With Myt 1 inactivating Cdks by phosphorylating both Tyr 15 and Thr 14, there needs to be a method of dephosphorylating the sites so that the Cdk can become active once again.  This dephosphorylation of inhibitory sites is done by the Cdc25 family. In vertebrates, the Cdc25 enzymes are Cdc25A which controls the checkpoints of G1/S and G2/M as well as Cdc25B and Cdc25C which both control the G2/M checkpoint.

== Mitosis ==
Myt 1 and Wee 1 kinases work together to inhibit Cdk 1 before mitosis.  Myt 1 and Wee 1 concentrations are high throughout most of the cell cycle to ensure the inactivation of Cdk 1.  During mitosis, concentrations of Myt 1 and Wee 1 decrease substantially which allows for the dephosphorylation activity of phosphatases in the Cdc 25 family and the subsequent activation of Cdk 1.

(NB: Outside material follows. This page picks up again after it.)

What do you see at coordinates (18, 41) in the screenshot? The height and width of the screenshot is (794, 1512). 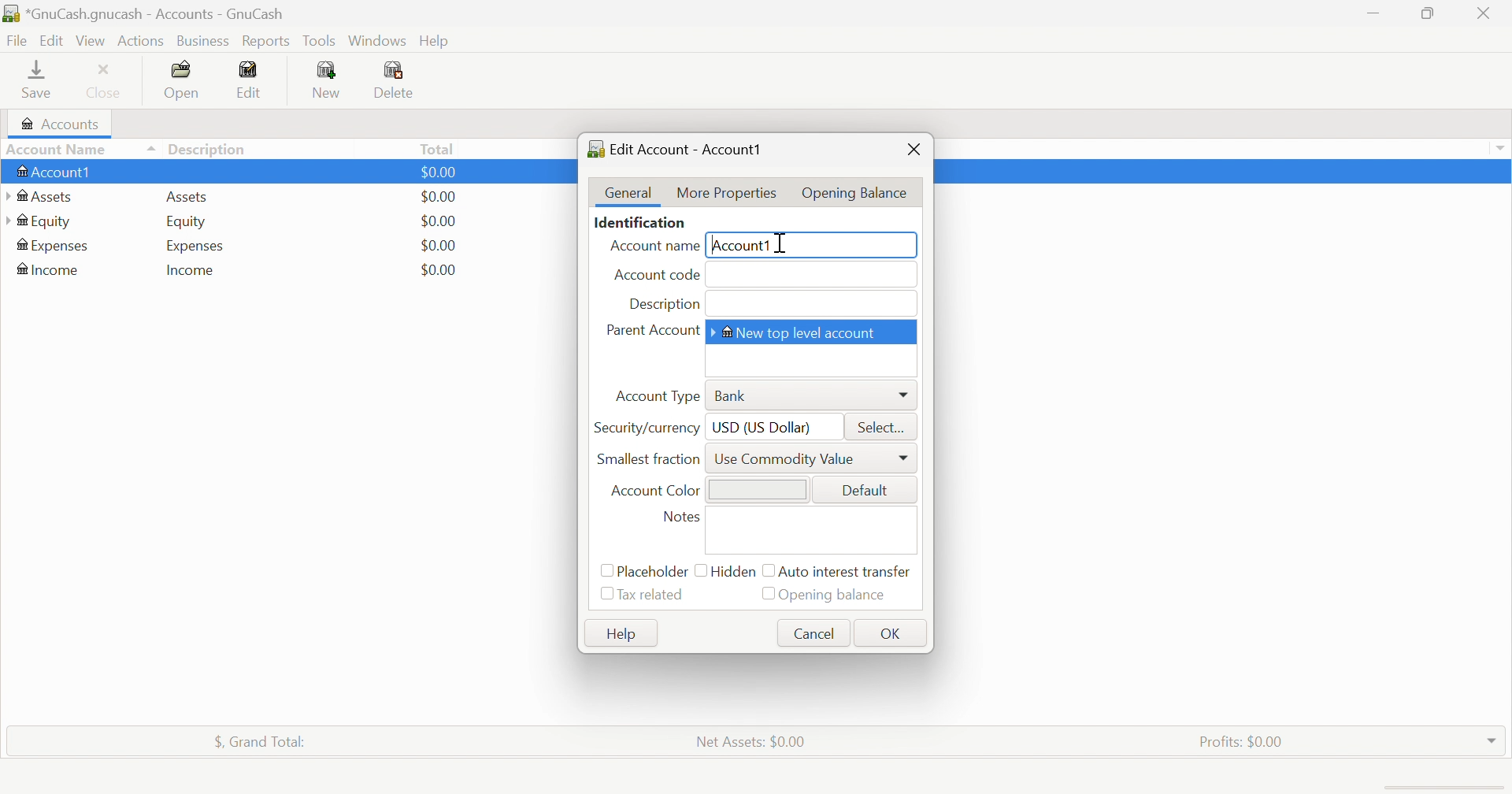 I see `File` at bounding box center [18, 41].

== Subcellular distribution ==
Myt 1 is located in the membranes of the Golgi apparatus and the Endoplasmic reticulum. Since almost all cyclin B1-Cdk 1 complexes are found in the cytoplasm, Myt 1 may be the most important inhibitory kinase for Cdk 1.  Since Wee 1 is mostly located in the nucleus, it is believed that Wee 1 maintains the inhibition of the small amount of Cdk 1 that is found in the nucleus while Myt 1 does the rest of the inhibition. Various studies on the deletion of the Wee 1 gene in Drosophila show that an absent Wee 1 is not lethal.  This suggests that the inhibition of Cdk 1 caused by Myt 1 is sufficient for mitosis. Further evidence that Myt 1 is the primary inhibitor of Cdk 1 is that Wee 1 is not found in Xenopus oocytes, leaving Myt 1 to be the sole inhibitor of Cdk 1.

== Regulation ==
The regulation of Myt 1, Wee 1, and Cdc25 lies in a positive feedback loop with Cdk 1.  To regulate these three proteins, Cdk 1 hyperphosphorylates the N-terminal regulatory regions. This hyperphosphorylation activates Cdc25 and inhibits Myt 1 and Wee 1.  The activation of Cdc25 causes an increase in its levels and the inhibition of Myt 1 and Wee 1 causes a decrease in their levels.  This positive feedback led by Cdk 1 creates a bistable system where the cell has both a state of stable inactivity of Cdk 1 and a state of stable Cdk 1 activity.  This regulatory system creates a switch where Cdk 1 can be turned on and off quickly and ensures that the process will still operate even if some part fails.

Protein kinases AKT1/PKB and PLK (Polo-like kinase) have also been shown to phosphorylate and regulate the activity of Myt 1. Alternatively spliced transcript variants encoding distinct isoforms have been reported.